**Supplied data**
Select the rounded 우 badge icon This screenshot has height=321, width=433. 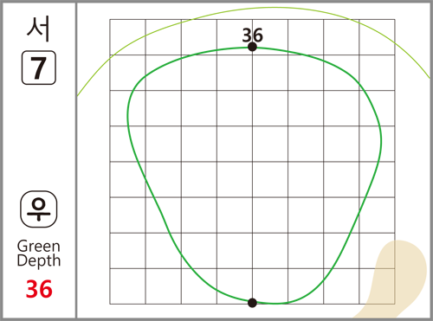tap(39, 209)
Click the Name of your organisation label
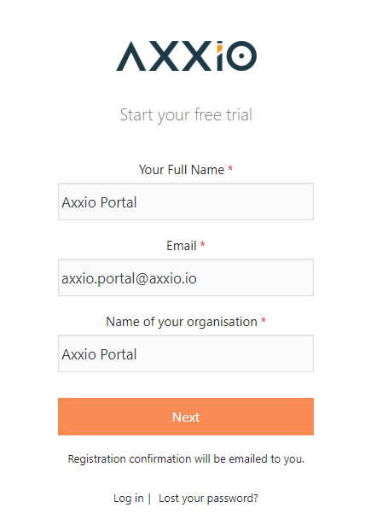The height and width of the screenshot is (531, 365). click(x=182, y=322)
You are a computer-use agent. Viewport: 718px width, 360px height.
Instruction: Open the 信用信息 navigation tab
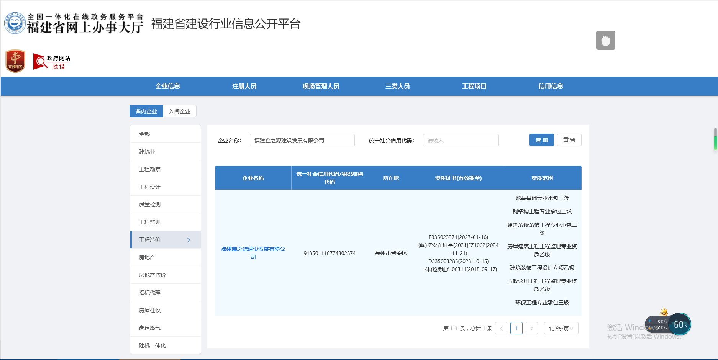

**Task description**
The copy starts at the line holding "Click the Name of your organisation label" and ends at the last line of the records above. Transcribe those lines exactly, pictures excluded.

**Expected answer**
Click the Name of your organisation label
The height and width of the screenshot is (531, 365). click(x=182, y=322)
You are a computer-use agent. Viewport: 718px width, 360px height.
Instruction: Open the 信用信息 navigation tab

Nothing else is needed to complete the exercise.